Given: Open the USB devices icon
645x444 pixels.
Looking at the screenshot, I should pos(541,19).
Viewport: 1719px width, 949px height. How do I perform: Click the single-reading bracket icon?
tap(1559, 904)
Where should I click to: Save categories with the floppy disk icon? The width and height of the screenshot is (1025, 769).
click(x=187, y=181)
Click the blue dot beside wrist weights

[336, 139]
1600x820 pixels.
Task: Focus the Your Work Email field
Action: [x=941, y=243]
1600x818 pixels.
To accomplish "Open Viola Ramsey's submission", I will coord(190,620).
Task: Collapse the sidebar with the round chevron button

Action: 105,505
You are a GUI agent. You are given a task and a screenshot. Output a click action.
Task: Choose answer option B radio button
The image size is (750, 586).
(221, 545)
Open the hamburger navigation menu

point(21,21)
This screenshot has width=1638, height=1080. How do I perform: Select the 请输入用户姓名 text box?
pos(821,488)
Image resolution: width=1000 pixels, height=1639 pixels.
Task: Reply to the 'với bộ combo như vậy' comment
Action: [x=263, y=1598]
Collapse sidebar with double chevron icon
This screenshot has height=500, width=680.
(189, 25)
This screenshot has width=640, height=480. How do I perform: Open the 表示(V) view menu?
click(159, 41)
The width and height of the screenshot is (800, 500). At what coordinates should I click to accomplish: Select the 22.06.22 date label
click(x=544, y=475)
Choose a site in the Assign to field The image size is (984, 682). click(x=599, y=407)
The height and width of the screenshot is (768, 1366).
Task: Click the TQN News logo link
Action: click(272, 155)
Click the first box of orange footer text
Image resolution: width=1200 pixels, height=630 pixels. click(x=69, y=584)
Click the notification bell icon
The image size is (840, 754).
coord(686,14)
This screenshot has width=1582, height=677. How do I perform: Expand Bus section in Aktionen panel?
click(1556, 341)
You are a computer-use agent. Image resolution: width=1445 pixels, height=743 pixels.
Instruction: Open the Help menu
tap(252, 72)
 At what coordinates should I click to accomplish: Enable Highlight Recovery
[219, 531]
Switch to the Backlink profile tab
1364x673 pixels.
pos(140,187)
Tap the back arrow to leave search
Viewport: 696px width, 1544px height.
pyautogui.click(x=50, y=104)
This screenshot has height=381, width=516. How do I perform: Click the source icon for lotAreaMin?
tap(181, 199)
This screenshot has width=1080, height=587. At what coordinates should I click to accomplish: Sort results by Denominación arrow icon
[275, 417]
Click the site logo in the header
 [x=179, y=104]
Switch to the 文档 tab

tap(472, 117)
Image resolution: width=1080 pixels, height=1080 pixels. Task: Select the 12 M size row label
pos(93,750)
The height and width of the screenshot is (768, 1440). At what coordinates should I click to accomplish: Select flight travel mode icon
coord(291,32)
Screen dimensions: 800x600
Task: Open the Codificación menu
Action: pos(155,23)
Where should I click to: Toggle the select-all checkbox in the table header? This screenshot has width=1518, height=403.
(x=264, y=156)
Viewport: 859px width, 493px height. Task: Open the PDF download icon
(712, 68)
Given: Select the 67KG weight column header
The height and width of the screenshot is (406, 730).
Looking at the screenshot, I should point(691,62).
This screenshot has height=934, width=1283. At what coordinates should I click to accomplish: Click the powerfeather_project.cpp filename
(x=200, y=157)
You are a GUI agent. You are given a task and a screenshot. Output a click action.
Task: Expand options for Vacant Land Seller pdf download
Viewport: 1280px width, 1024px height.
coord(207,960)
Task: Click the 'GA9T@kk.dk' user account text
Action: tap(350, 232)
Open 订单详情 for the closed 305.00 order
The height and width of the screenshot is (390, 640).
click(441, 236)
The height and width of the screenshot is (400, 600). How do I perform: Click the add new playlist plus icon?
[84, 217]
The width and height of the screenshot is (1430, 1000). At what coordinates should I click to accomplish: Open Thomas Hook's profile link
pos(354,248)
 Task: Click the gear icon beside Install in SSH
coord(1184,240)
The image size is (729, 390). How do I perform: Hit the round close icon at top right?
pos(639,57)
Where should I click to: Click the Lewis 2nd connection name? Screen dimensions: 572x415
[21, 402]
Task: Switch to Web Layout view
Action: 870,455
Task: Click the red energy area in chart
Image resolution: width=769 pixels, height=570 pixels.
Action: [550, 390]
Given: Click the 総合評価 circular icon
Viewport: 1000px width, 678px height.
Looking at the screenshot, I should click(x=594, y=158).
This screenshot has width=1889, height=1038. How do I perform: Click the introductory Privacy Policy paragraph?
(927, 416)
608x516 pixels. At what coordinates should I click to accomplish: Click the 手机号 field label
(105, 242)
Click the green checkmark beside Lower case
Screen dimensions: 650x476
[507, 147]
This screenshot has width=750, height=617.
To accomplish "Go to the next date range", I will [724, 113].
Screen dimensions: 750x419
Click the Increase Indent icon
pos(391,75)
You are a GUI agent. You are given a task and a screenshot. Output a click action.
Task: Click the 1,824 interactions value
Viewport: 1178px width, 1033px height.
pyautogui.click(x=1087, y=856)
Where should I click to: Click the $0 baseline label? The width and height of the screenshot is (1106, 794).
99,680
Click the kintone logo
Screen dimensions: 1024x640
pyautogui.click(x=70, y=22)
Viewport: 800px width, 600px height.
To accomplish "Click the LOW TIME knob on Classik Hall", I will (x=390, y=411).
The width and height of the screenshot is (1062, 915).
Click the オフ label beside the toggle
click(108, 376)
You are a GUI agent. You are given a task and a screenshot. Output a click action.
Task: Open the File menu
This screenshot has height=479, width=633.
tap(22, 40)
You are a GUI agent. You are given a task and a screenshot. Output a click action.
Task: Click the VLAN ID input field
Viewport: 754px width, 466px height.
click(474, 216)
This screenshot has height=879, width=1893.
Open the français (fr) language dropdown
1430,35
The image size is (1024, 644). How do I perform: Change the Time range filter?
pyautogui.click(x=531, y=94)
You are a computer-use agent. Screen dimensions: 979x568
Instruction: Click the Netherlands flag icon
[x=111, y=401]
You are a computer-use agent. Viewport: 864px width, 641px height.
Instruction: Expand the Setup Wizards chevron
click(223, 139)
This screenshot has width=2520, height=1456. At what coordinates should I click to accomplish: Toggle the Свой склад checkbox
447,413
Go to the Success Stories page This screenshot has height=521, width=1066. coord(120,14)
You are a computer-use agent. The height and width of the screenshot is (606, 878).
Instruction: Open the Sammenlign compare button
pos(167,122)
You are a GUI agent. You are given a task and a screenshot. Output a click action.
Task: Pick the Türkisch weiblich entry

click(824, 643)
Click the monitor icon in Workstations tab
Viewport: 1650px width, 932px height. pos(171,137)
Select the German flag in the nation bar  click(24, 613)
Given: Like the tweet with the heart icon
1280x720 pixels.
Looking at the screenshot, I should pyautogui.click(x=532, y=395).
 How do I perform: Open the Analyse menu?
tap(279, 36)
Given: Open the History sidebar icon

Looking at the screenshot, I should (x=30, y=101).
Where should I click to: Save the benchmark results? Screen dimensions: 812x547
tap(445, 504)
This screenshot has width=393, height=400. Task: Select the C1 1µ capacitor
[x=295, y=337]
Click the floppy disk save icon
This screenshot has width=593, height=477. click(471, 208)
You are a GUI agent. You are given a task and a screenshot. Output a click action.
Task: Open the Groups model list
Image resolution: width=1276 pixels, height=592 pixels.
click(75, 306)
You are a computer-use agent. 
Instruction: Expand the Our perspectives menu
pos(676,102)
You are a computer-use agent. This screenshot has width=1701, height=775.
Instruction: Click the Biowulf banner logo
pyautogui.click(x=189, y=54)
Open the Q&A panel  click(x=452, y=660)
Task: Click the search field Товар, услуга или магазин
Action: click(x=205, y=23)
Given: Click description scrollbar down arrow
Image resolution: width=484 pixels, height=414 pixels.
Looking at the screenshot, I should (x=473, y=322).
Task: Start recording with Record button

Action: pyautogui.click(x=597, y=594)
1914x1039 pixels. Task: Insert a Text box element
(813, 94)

══════════

- Problem
Please repeat the line that contains "Image resolution: width=1276" and every line after it through the end of the material above, exactly and with nothing added.

- Result
Image resolution: width=1276 pixels, height=592 pixels.
click(75, 306)
You are a computer-use agent. 
Instruction: Expand the Our perspectives menu
pos(676,102)
You are a computer-use agent. This screenshot has width=1701, height=775.
Instruction: Click the Biowulf banner logo
pyautogui.click(x=189, y=54)
Open the Q&A panel  click(x=452, y=660)
Task: Click the search field Товар, услуга или магазин
Action: click(x=205, y=23)
Given: Click description scrollbar down arrow
Image resolution: width=484 pixels, height=414 pixels.
Looking at the screenshot, I should (x=473, y=322).
Task: Start recording with Record button

Action: pyautogui.click(x=597, y=594)
1914x1039 pixels. Task: Insert a Text box element
(813, 94)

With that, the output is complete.